Reviews

Various Artists
PRSNT

(Modern Obscure)

7/10

It’s hardly an original idea that our attention spans are getting shorter. Part blatant observation, part fogeyish accusation, it’s been used a stick to beat the young with for generations, particularly since the internet became a central part of youth culture over the past couple of decades. What’s less familiar though, is the musical celebration of this kinetic lack of concentration, the deliberate use of brevity to attune sound to the tenor and pace of contemporary life. It’s obviously something that TikTok, Quibi, Vine, Snapchat and more have tried to tap into on a formal level, but musicians themselves? Not so much. Listening to PRSNT, this feels like something that’s worth exploring further.

PRSNT is just over six minutes long, and in that time packs in contributions from some of today’s most compelling avant-garde sound artists, spread across 12 30-second tracks. Visible Cloaks’ ‘Lifeworld’ is a gorgeous, crystalline wash of gentle pads and automated voiceover; Lyra Pramuk offers a characteristically striking collage of corkscrewing vocals and lurching synth; Nicolas Godin and Pierre Rousseau meld Palladino bass with tactile percussion and breathy harmonics on ‘Page Turner’; Lafawndah gives us a fleeting glimpse inside the most manic side-room of the club you’ve been missing the most. Best of the lot, though, is the opener, Laurie Spiegel’s ‘Fly By’, a heavenly exhalation of keys, harmonies and reverb during which not a millisecond is wasted. In its half-minute, the texture somehow manages to evolve through phase after phase with the kind of transformative beauty most artists take a full-length album to even gesture towards.

▸ **Supplied information**
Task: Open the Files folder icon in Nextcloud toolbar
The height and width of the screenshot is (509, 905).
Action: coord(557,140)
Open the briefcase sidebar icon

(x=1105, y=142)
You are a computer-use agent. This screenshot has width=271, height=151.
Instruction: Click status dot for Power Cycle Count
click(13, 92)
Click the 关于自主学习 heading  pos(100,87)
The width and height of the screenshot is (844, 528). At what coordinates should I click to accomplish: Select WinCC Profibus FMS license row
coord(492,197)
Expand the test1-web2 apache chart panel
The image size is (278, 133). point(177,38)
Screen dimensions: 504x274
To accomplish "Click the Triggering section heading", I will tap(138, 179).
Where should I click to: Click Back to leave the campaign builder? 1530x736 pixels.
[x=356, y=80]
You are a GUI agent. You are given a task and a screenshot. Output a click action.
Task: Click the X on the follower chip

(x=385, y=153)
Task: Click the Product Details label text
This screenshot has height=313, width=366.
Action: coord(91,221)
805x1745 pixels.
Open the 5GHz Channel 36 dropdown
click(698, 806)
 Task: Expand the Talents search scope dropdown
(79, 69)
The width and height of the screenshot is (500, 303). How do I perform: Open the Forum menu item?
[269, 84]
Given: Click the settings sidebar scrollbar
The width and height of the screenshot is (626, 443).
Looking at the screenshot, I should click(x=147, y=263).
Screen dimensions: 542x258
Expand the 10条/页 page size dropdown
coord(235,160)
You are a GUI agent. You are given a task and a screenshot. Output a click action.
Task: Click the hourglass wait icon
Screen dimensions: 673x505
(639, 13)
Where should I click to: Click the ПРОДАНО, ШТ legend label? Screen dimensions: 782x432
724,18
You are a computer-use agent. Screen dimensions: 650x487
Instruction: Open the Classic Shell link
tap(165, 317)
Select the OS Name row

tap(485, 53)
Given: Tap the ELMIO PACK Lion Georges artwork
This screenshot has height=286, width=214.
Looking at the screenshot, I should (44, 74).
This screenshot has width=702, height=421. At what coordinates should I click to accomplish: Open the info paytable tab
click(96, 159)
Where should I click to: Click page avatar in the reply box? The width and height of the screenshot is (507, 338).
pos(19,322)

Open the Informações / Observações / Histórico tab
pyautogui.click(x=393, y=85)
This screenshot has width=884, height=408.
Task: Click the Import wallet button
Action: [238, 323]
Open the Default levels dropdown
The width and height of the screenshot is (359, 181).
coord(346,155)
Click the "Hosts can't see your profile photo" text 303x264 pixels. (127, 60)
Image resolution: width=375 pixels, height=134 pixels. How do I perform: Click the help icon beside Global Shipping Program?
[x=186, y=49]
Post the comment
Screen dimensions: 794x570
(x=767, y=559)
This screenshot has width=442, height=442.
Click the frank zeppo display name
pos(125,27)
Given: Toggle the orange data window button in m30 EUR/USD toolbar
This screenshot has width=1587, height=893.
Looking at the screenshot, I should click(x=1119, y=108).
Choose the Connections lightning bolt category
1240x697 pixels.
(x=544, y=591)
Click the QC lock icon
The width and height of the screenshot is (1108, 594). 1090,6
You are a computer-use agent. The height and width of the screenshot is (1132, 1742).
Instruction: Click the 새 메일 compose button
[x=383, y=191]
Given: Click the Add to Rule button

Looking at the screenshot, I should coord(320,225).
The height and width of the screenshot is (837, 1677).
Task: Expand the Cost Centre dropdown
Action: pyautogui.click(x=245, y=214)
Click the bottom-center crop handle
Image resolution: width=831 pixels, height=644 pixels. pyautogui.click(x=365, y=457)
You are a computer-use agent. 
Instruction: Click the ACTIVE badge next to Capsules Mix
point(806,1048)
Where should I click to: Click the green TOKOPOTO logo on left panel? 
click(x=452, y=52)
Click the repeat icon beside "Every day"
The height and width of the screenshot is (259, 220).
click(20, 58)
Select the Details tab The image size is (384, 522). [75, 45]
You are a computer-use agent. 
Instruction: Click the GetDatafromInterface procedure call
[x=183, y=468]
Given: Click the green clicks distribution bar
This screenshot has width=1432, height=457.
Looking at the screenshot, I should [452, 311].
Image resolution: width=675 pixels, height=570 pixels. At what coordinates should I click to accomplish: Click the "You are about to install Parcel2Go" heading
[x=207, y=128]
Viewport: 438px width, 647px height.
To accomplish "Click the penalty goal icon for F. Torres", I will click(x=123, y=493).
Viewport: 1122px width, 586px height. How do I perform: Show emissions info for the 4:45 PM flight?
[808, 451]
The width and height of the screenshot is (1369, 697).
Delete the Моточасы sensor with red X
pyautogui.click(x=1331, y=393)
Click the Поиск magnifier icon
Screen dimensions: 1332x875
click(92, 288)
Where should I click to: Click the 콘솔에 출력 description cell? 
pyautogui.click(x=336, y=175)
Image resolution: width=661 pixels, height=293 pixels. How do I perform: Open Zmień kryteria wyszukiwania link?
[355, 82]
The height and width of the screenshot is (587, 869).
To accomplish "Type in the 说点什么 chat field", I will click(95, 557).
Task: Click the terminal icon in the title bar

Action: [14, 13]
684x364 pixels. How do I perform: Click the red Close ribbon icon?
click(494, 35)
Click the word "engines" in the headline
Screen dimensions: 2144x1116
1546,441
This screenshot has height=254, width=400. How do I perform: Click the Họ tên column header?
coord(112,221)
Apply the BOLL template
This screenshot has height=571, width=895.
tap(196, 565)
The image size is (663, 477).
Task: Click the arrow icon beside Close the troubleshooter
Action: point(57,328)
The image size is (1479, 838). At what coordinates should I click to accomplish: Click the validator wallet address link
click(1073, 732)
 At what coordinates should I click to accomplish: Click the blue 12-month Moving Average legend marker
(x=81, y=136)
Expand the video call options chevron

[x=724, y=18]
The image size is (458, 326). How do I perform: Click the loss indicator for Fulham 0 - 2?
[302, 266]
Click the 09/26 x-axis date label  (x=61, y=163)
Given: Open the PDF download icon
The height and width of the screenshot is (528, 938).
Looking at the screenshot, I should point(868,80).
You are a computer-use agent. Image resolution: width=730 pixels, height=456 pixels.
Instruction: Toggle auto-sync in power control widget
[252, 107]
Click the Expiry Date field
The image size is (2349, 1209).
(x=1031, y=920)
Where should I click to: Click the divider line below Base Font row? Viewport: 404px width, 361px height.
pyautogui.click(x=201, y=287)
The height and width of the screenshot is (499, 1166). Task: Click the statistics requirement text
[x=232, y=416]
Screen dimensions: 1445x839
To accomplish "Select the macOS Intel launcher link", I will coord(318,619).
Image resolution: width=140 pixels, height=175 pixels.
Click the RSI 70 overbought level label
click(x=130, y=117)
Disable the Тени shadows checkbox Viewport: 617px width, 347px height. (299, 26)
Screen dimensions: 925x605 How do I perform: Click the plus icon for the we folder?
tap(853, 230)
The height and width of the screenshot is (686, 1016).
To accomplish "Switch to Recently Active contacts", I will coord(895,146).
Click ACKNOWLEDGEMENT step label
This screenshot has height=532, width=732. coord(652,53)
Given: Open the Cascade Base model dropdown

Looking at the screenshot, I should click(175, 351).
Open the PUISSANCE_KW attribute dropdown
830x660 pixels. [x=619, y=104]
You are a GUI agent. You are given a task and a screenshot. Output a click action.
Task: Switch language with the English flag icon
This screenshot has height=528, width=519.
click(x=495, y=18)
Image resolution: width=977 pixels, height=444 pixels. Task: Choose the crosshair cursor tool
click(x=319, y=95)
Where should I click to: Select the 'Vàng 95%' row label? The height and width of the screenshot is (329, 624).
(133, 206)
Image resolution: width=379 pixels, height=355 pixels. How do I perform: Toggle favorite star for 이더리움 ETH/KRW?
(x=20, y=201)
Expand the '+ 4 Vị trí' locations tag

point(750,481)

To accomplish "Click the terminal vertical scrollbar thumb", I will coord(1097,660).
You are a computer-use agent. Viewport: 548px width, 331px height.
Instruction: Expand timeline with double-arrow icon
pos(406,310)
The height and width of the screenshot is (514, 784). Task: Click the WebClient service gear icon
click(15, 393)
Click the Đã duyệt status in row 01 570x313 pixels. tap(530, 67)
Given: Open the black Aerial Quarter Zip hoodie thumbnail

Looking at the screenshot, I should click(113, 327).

▸ **Set of tasks**
(1) Reproduce verbatim the passage of the PRSNT review between "(Modern Obscure)" and "worth exploring further.", inclusive.
(2) Render the lines of the records between the lines holding "Where should I click to: Click the divider" and "click(x=130, y=117)", inclusive, as a JSON list of strings with one string per line and blank lines omitted.

▸ **Responses per task**
(1)
(Modern Obscure)

7/10

It’s hardly an original idea that our attention spans are getting shorter. Part blatant observation, part fogeyish accusation, it’s been used a stick to beat the young with for generations, particularly since the internet became a central part of youth culture over the past couple of decades. What’s less familiar though, is the musical celebration of this kinetic lack of concentration, the deliberate use of brevity to attune sound to the tenor and pace of contemporary life. It’s obviously something that TikTok, Quibi, Vine, Snapchat and more have tried to tap into on a formal level, but musicians themselves? Not so much. Listening to PRSNT, this feels like something that’s worth exploring further.

(2)
[
  "Where should I click to: Click the divider line below Base Font row? Viewport: 404px width, 361px height.",
  "pyautogui.click(x=201, y=287)",
  "The height and width of the screenshot is (499, 1166). Task: Click the statistics requirement text",
  "[x=232, y=416]",
  "Screen dimensions: 1445x839",
  "To accomplish \"Select the macOS Intel launcher link\", I will coord(318,619).",
  "Image resolution: width=140 pixels, height=175 pixels.",
  "Click the RSI 70 overbought level label",
  "click(x=130, y=117)"
]